The Ancients observed that at this time of year, the Dog Star ascends in the heavens along with the hot summer sun.

The season of heat and humidity came to be referred to as dog days. And the Dog Star's proper name, Sirius, gave rise to another summertime term: siriasis, or heatstroke.

Siriasis is an acute-- and potentially fatal-- medical emergency. Approximately 50 football players have died from it in the past 10 years. And among high school athletes, it is the second-leading cause of death after spinal injury.

Anyone undergoing serious athletic training in hot weather, or anyone supervising others, should watch for the malady's symptoms.

The warning signs are: piloerection (rising of the hair) on the chest and arms, chills, a throbbing pressure in the head, unsteadiness, nausea and hot, dry skin. Often the rectal temperature of people in this state can rise to 105 degrees.

Heat stroke, or heat prostration, may occur even in healthy individuals who work or play so intensely that their body heat cannot be dissipated fast enough.

Several common training procedures, often considered to be acceptable athletic customs, can help bring on heatstroke. Here are some do's and don'ts for the sunshine athlete.

*Acclimation to heat is a gradual process. A player's first workout in hot weather should not be an all-out session in the heat of the day. A properly conditioned athlete can perform in hot climate with few ill effects. But before acclimatization, such exertion may be intolerable or even fatal.

*Don't skimp on water during workouts. Athletes performing heavy exercise should be encouraged to drink, taking even more water than their thirst dictates. Performance declines when an athlete has lost 2 percent of body weight in sweat. For a 200-pound athlete, that is only four pounds. Losing 5 percent of body weight in perspiration puts an athlete in danger of collapse. An added water tip: It should be cool, not cold, and kept in open containers rather than squirt bottles. The bottles tend to limit the amount of water a player takes at a time.

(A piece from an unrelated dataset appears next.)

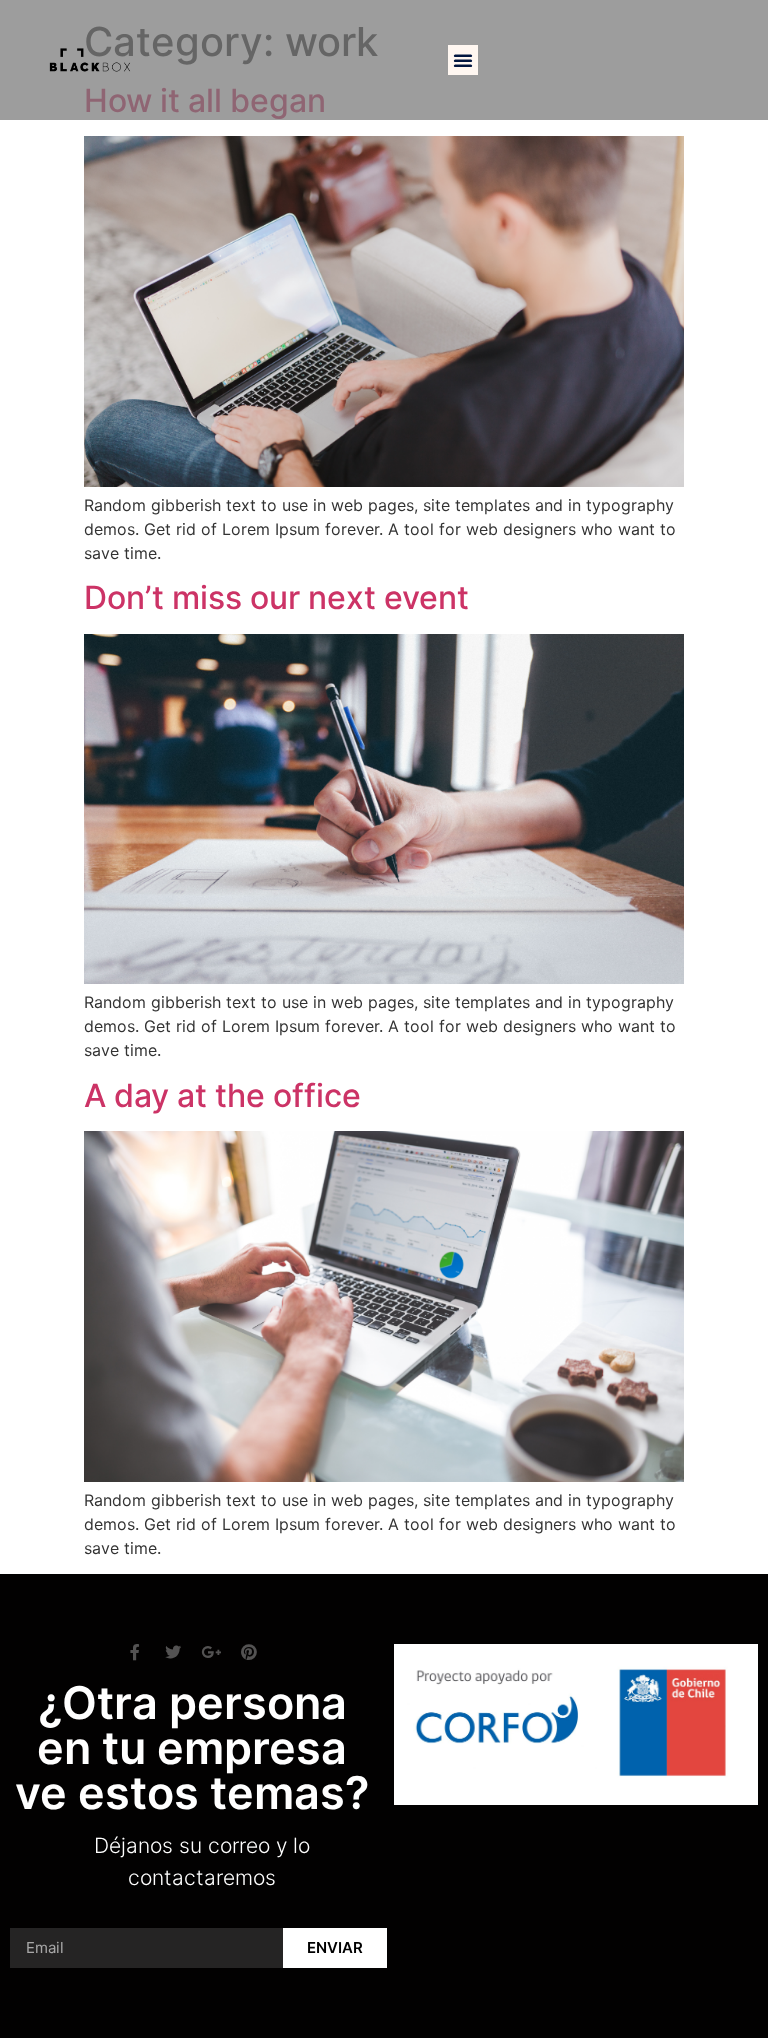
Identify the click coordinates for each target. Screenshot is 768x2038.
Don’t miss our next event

*Salt tablets: While they are supposed to be a help in hot weather, they can cause a problem. It takes a considerable amount of water to dissolve them and allow the salt to be absorbed from the stomach. That water comes from the vascular system (other body fluids), which already is losing water through heavy sweating. This can cause nausea, vomiting and possible dehydration. The effect desired from salt tablets can be obtained by salting table foods a little more heavily during the training period. If still more salt is needed, add one tablespoon of salt to each gallon of water to be taken during an event or workout.

*Exercising in plastic suits with the idea of losing weight rapidly is a potentially hazardous practice. To be sure, weight can be lost rapidly this way, but fat is not being burned off any more rapidly-- the body's weight is simply being drained through perspiration. Fatal heatstroke has occurred in men exercising in this way, even when the temperature is as low as 80 degrees. Since the suits are impermeable to water, the body cannot be cooled in its natural way through the evaporation or perspiration. A runner wearing such a suit in hot weather can experience a nine-degree rise in body temperature per hour.

*The natural cooling of the body is similarly impeded when heavy clothing-- football equipment-- is worn. High humidity further takes the body's air conditioning by slowing the evaporation of moisture from the skin.

*Athletes training in the heat should quit if they experience nausea or feel faint. This is the body's way of saying there's something wrong. This is one of the warning signs on the way to physical illness-- it's telling you you're overdoing it.